DATA FOR REVIEW:
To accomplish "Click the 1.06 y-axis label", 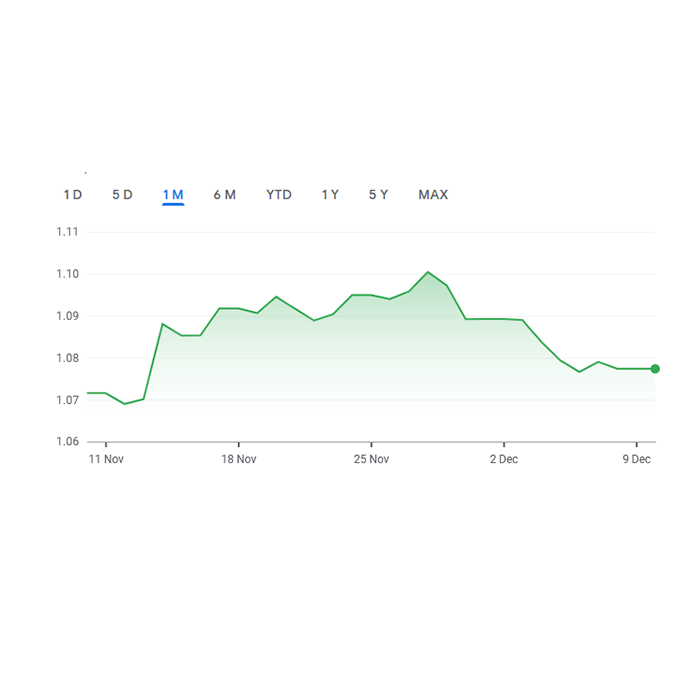I will pyautogui.click(x=68, y=442).
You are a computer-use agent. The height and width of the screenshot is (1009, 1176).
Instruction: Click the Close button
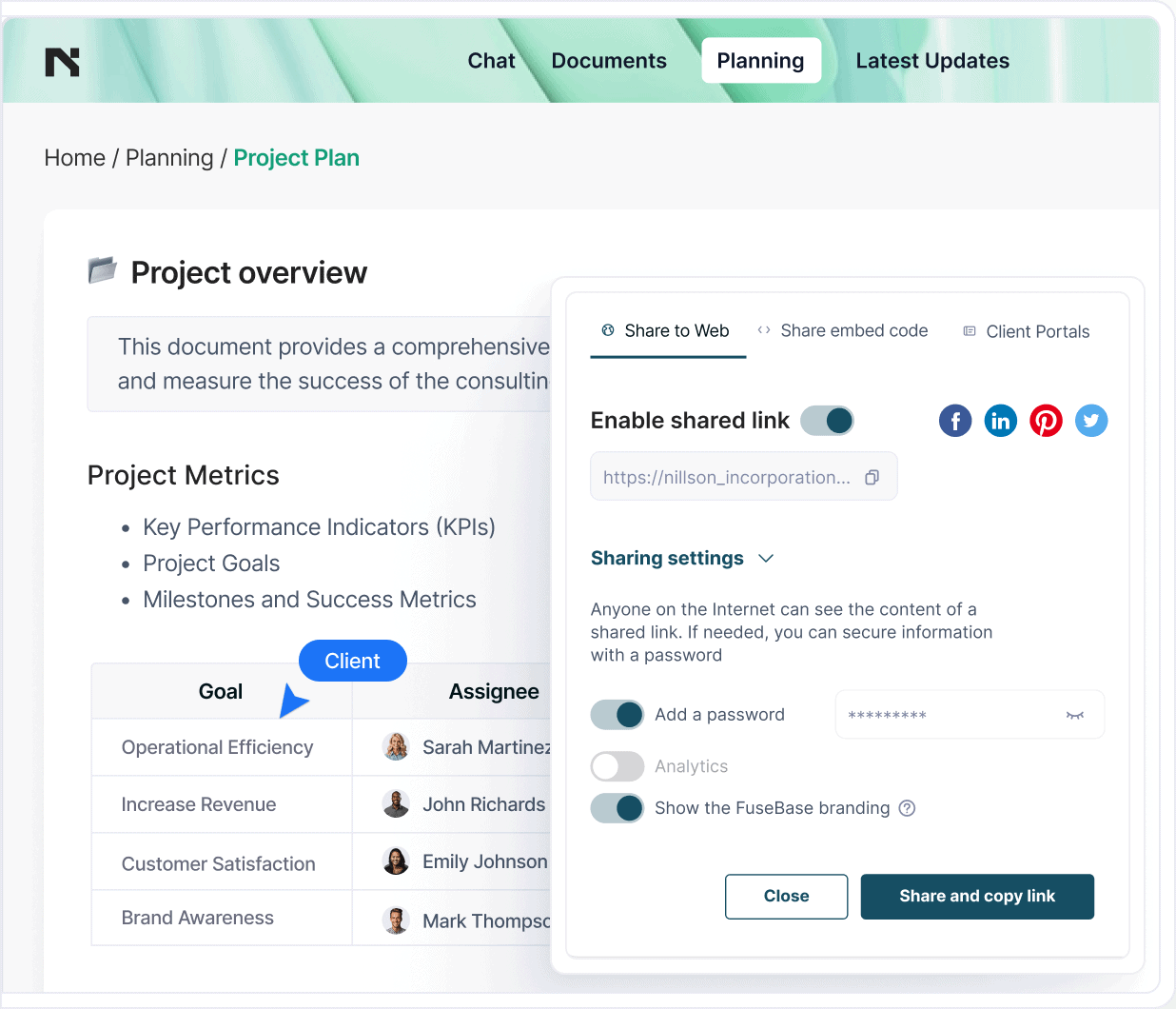pos(786,897)
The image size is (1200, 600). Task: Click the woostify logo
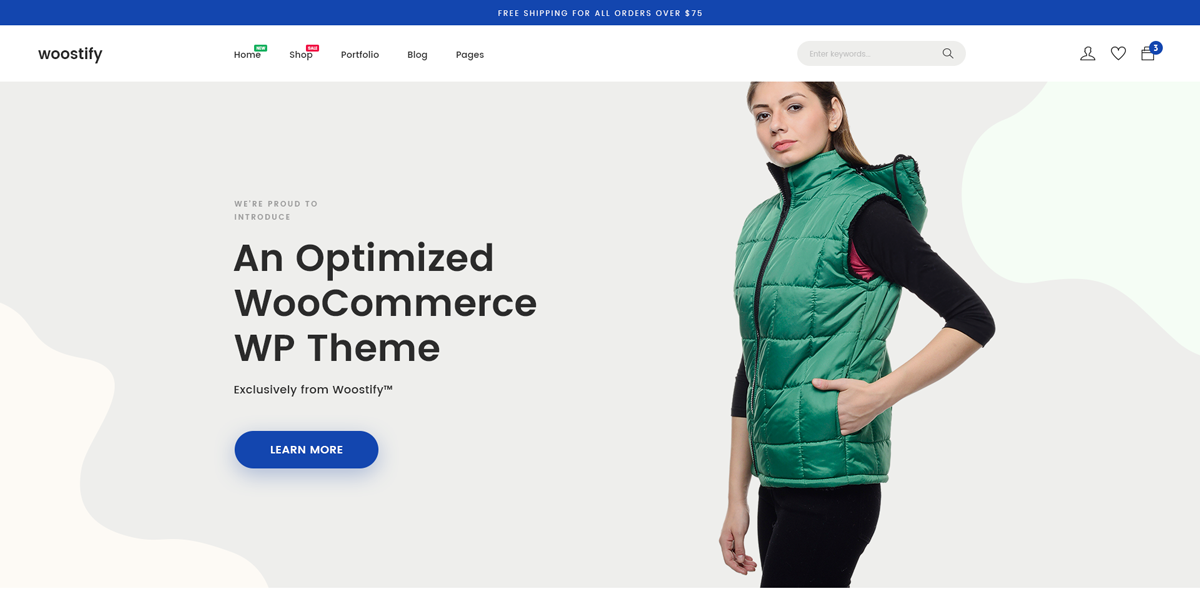tap(70, 54)
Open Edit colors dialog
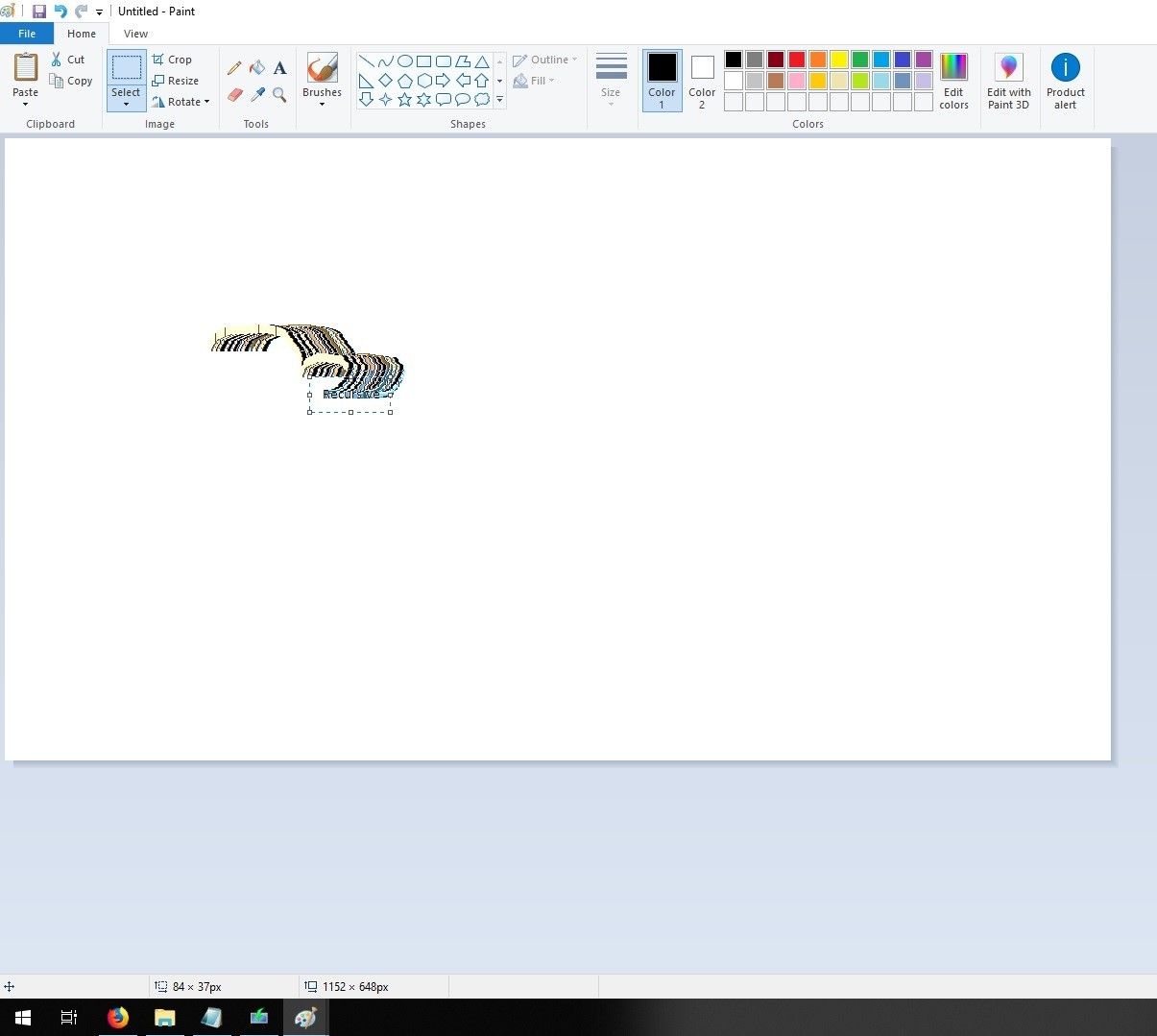Screen dimensions: 1157x1036 (x=953, y=81)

WHAT NEEDS TO BE DONE: The answer must be an exact copy of the lines from the one that holds "You are a computer-use" through the end of the data, both included, with no pictures.

SOLUTION TO THE PROBLEM:
You are a computer-use agent. The height and width of the screenshot is (1009, 1176).
Instruction: Click the Close button
pos(786,897)
The image size is (1200, 600). Task: Click the woostify logo
tap(70, 54)
Open Edit colors dialog
Screen dimensions: 1157x1036 (x=953, y=81)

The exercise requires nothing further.